Beat Klossner is running in Kamloops South and Peter Kerek, a former labour council president and stay-at-home dad, is running in Kamloops North. Klossner, a 55-year-old husband and father of one who moved to Kamloops in 2002, works as a baker downtown.
They acknowledge that their party will not be running enough candidates to form government, yet they hope their message will help build momentum for future elections and promote progressive values.
They make their first official campaign appearance at Kamloops and District Labour Council’s annual Labour Day Picnic at McDonald Park on Monday, September 5, from 11 a.m.–2 p.m.
“We’re really looking forward to broadening the narrow political landscape that has existed in Kamloops for decades now,” Kerek said in a news release. “Trickle-down economics has run its ugly course – it didn’t work on paper, and it doesn’t work in the real world. People are tired of the hoarding, greed and poverty incessant within capitalism, and our party’s the only one running in Kamloops that proposes systematic changes to a bankrupt system.”
Kerek said the “now-centrist” NDP has become preoccupied with holding onto its second-place status and has abandoned its traditional advocacy against poverty, hunger, homelessness and unemployment.

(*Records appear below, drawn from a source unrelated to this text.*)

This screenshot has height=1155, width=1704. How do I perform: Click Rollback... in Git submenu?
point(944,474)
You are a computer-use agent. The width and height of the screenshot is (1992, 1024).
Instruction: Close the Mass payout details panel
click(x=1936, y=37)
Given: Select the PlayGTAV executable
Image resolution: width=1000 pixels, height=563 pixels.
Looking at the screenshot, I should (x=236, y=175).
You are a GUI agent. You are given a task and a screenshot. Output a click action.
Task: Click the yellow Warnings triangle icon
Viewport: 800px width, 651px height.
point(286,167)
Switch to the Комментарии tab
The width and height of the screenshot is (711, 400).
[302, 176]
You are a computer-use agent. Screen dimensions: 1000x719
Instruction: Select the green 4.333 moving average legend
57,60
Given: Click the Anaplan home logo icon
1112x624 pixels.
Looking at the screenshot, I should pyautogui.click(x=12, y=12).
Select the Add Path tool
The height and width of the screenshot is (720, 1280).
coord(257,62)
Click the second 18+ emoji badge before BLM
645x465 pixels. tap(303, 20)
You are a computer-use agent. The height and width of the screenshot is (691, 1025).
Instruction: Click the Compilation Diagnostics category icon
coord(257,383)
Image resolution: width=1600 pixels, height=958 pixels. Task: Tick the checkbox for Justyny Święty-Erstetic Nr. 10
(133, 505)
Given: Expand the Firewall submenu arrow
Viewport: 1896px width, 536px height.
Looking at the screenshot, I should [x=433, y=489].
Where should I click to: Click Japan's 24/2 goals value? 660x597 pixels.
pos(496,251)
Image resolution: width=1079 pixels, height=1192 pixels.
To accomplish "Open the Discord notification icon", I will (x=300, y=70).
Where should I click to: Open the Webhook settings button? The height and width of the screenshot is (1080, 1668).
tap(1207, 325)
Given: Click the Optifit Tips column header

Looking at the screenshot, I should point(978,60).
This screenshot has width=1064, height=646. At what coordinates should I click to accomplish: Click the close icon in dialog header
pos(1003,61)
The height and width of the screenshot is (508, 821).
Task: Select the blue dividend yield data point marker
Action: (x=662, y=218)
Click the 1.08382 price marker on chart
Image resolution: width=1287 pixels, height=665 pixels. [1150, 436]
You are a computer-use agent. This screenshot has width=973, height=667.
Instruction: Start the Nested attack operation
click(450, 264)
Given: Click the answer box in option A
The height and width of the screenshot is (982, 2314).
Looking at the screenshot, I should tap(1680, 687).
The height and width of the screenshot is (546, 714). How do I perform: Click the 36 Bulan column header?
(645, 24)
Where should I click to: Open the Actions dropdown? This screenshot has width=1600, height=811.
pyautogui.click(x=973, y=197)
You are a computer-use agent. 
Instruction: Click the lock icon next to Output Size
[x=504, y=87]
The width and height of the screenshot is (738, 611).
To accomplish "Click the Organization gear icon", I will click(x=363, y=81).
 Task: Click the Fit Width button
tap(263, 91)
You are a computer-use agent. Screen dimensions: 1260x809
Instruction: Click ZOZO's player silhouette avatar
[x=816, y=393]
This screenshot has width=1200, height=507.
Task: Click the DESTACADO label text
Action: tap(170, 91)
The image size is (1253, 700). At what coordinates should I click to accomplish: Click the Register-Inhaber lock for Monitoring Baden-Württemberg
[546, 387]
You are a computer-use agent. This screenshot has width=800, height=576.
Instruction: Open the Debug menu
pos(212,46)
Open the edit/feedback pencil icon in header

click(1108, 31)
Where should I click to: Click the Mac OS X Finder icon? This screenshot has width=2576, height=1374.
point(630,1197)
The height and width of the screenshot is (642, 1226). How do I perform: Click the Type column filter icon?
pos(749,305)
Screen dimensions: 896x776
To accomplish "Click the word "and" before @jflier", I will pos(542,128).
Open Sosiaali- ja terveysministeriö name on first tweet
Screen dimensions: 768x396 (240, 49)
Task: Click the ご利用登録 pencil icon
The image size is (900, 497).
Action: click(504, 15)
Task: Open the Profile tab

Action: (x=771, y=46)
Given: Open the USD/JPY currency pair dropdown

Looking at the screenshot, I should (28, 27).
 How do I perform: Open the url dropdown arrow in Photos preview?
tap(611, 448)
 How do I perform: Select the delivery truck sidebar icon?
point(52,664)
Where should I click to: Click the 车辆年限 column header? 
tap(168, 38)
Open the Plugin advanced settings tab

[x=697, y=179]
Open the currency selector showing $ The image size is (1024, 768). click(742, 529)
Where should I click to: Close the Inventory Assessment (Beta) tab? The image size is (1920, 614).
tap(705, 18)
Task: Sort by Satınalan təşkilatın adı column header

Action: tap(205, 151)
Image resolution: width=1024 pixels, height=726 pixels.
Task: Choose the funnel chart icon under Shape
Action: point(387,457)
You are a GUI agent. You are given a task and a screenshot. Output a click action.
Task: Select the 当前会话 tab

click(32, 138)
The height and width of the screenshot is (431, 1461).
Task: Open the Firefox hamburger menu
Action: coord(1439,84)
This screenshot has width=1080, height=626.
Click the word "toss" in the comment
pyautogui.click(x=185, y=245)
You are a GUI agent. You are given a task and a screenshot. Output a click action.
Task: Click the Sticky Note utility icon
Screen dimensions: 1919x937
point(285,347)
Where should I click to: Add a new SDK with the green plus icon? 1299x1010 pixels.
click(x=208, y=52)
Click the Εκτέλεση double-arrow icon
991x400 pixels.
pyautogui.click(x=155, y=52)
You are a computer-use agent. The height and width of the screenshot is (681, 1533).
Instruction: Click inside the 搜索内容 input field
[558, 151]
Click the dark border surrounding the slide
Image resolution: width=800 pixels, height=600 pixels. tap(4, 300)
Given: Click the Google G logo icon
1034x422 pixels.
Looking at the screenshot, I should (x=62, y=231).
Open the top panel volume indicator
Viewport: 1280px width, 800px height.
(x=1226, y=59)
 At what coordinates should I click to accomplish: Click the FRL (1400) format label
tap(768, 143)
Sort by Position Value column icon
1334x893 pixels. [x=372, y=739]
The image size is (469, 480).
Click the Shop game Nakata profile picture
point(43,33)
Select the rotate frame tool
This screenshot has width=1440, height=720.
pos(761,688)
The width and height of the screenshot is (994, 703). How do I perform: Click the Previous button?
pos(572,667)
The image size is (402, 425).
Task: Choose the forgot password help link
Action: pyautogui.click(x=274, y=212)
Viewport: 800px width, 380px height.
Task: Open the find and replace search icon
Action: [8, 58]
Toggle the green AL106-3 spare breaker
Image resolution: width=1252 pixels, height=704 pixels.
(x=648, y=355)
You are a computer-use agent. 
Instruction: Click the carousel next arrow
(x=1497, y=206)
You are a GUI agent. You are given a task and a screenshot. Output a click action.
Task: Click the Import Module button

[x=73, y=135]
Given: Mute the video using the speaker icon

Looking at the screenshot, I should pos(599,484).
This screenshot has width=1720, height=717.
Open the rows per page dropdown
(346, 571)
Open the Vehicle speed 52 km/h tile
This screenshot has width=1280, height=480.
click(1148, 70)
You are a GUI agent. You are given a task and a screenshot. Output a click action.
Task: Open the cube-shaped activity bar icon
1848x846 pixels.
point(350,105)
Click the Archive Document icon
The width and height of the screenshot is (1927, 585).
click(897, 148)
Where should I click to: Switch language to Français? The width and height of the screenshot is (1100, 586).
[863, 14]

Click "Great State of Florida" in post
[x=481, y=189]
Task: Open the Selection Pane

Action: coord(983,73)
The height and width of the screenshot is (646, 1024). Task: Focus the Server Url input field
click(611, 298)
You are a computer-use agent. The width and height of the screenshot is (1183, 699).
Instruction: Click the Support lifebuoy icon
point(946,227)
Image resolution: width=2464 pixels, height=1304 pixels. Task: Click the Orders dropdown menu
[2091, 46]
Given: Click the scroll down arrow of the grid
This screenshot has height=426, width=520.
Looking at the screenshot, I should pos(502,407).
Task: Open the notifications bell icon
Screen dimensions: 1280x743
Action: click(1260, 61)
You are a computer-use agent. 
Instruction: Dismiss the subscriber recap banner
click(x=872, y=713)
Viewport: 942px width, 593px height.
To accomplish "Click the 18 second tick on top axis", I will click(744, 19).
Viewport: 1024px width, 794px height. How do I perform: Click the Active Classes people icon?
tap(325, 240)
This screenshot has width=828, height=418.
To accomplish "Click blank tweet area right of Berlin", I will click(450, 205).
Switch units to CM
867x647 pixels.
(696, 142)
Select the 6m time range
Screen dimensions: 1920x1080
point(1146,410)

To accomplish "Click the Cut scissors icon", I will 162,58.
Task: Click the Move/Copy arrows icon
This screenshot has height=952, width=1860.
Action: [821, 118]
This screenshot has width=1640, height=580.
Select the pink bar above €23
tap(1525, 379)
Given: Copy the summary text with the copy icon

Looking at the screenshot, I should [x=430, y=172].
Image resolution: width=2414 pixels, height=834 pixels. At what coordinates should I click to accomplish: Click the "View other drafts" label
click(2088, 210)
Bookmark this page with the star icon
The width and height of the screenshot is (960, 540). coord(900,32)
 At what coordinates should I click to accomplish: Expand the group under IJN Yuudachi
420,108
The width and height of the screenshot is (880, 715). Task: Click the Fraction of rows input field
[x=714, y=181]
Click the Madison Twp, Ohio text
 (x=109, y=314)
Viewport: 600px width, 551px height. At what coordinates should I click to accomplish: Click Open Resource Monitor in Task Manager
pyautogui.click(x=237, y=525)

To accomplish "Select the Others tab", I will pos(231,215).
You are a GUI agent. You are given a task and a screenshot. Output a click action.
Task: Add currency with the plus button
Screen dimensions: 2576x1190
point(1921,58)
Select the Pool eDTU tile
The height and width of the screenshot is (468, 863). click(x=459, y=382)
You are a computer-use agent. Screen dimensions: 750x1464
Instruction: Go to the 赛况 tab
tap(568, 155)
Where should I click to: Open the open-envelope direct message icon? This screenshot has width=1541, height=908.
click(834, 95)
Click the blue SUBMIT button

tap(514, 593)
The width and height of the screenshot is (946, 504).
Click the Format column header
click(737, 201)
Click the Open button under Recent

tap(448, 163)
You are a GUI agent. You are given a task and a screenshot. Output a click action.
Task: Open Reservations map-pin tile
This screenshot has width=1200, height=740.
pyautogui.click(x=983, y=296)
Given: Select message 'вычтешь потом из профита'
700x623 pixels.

“It’s a shame that the major parties in B.C. accept so much poverty and income disparity in a province that has enough wealth to take care of everyone,” he said.
“The other parties just offer different shades of the same capitalist system,” Klossner said. “Capitalism does not work for the vast majority of us and a system that is fundamentally opposed to basic human needs and instincts can not be reformed - it needs to be replaced.”
They advocate for affordable housing, major improvements in public transit, electoral reform and a reversal of the tax breaks given to the wealthiest British Columbians 15 years ago, he added.
Both candidates have been public about their opposition to the Ajax Mine project, which they see as the hot-button issue in the city. They say they are the only provincial candidates opposed to the controversial project.